Brazilian Tribe Has World's Highest Suicide Rate
The world's suicide rate is highest among Brazil's Guarani tribe, a new study reveals.
The study by Indigenous Missionary Council (CIMI) suggests that at least 72 Guarani people committed suicide in 2013, the highest number of suicide recorded in 28 years.
Most of the Guarani people, who hanged themselves were aged between 15 and 30 years with some as young as 12 years old.
"They have no future, no respect, no work and no land to plant and live. Choose to die because they are actually already dead inside," a Guarani man said.
Guarani people are one of the first communities contacted by Europeans in South America about 500 years ago.

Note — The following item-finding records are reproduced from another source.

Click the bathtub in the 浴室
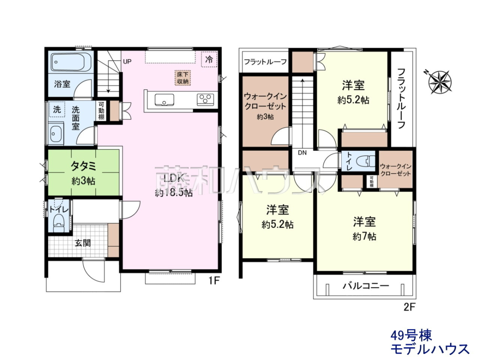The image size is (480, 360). tap(71, 62)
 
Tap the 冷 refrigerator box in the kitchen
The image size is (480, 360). tap(209, 59)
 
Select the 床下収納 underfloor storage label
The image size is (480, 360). tap(182, 78)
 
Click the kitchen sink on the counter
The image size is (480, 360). tap(164, 100)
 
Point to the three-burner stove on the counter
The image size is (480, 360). tap(205, 99)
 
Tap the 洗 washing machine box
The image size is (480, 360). tap(57, 109)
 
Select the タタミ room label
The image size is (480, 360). tap(83, 166)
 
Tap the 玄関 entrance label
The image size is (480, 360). tap(83, 243)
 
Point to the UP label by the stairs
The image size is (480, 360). tap(127, 62)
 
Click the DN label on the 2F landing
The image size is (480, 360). tap(302, 153)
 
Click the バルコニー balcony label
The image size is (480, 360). tap(366, 286)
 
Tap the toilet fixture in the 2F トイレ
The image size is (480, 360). tap(366, 162)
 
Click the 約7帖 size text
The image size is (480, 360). tap(364, 236)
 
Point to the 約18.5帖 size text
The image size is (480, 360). tap(174, 193)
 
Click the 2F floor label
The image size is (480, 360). tap(409, 308)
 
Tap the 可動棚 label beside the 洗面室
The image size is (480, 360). tap(101, 111)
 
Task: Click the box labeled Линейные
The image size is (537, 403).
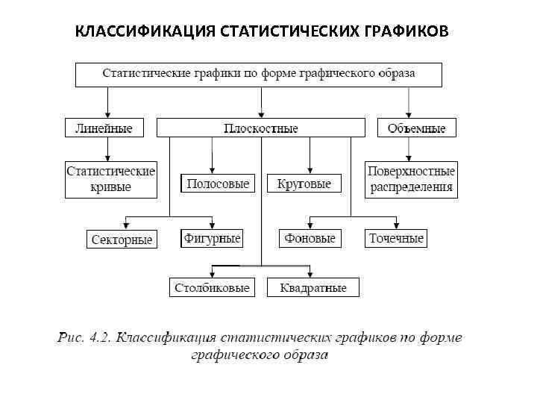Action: click(x=104, y=128)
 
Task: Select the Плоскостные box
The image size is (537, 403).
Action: click(x=260, y=128)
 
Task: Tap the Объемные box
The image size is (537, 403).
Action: click(x=416, y=128)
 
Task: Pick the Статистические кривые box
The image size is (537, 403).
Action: click(x=111, y=180)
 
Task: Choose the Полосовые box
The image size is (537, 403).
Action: click(x=218, y=184)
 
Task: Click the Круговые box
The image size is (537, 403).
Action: click(x=304, y=184)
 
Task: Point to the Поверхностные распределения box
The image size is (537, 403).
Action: click(x=411, y=180)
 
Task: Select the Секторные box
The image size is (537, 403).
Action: click(x=121, y=240)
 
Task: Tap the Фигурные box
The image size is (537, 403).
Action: click(x=212, y=239)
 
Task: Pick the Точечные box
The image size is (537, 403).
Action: click(x=396, y=239)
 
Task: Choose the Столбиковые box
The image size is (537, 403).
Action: click(x=212, y=287)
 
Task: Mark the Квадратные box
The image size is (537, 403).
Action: click(x=313, y=287)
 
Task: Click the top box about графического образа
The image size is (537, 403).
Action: click(x=258, y=75)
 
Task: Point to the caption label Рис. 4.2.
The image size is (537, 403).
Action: click(x=84, y=338)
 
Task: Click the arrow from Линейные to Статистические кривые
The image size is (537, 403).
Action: click(x=108, y=149)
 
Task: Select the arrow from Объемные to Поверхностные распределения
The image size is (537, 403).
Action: click(x=409, y=149)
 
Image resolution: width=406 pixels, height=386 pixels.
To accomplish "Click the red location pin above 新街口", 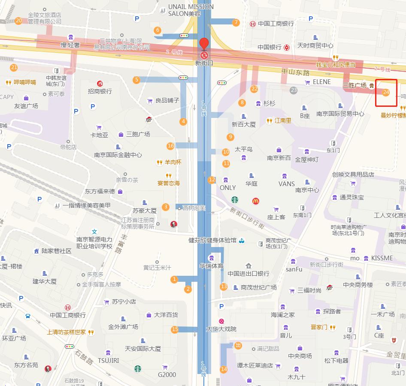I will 204,44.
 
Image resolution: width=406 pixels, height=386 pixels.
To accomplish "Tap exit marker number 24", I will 386,92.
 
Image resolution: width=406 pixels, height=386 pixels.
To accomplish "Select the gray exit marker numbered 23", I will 294,90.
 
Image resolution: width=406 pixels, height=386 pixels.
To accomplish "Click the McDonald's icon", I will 256,200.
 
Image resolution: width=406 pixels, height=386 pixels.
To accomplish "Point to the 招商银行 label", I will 100,91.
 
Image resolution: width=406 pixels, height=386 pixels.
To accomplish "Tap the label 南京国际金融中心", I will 118,155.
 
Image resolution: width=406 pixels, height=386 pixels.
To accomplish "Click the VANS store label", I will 286,184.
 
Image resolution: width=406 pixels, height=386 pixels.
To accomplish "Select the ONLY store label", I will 227,187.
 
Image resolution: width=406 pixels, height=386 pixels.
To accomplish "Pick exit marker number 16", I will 171,146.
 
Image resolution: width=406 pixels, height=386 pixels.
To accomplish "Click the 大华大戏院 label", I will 221,329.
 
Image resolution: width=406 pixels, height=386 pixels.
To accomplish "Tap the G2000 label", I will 167,374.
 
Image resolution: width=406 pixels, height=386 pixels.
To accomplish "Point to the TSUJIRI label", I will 108,360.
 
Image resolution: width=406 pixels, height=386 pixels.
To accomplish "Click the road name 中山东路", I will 295,72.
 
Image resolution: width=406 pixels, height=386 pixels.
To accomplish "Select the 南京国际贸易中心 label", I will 340,114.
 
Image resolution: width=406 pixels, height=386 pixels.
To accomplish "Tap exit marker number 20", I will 18,21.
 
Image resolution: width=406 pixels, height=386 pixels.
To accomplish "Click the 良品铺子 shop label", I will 167,100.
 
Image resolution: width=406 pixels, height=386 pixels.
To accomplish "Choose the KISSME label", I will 382,258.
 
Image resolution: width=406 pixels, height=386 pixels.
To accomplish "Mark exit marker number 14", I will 224,369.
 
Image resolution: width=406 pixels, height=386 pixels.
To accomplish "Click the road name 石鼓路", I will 84,356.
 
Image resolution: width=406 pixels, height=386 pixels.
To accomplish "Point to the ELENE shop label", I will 321,81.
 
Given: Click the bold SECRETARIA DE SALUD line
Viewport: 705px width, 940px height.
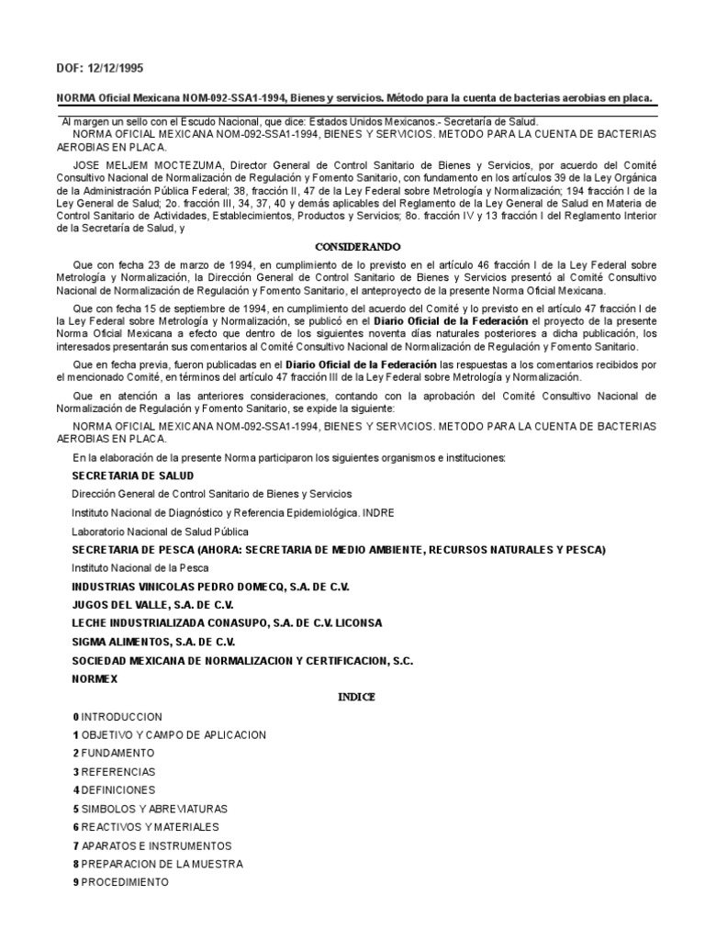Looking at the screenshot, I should click(x=133, y=476).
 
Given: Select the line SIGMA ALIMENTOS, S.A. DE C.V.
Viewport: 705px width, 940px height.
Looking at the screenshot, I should click(x=153, y=642).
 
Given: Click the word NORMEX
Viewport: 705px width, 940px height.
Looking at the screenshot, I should click(x=95, y=678).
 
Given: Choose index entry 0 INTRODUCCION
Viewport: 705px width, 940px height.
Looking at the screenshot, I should click(x=118, y=716).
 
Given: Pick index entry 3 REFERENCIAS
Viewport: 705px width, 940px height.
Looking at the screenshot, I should click(x=115, y=771).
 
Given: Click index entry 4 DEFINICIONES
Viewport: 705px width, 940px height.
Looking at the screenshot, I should click(x=115, y=789).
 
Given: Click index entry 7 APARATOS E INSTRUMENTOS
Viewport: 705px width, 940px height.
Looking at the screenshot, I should click(x=152, y=845).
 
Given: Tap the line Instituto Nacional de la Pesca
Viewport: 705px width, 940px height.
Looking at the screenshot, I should click(x=141, y=567).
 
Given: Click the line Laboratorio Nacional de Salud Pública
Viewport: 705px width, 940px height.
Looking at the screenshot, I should click(x=161, y=531).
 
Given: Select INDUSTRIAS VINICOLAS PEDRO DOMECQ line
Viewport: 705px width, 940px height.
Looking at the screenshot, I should click(x=211, y=587).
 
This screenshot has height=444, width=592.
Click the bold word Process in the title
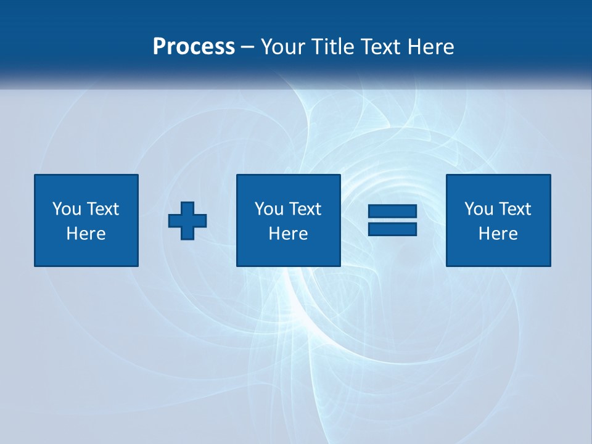[x=194, y=47]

They live in the southern Brazilian state of Mato Grosso do Sul.
According to the study, in the period between 1986 and 1997, 244 deaths by suicide were recorded among the Guarani, a number that has almost tripled in the last decade with 684 cases reported between 2000 and 2013.
The main cause for the suicide by Guarani people has been the loss of their ancestral lands, according to tribal rights group Survival International.
Their lands are being used for setting up sugarcane plantations and cattle ranches to meet the needs of Brazil's biofuel market.
Most recently, the Coca-Cola Company was dragged into the tribe's land conflict as the beverage giant sources sugar from Bunge, which buys sugar cane from five farms located on the Guarani lands.
"Coca-Cola is contributing to the destruction and misery of the Guarani Indians because it is buying sugar from a company which sources sugar cane from land stolen from the Guarani. Let my relatives, the Guarani, live!" Amazon Indian Nixiwaka told Survival.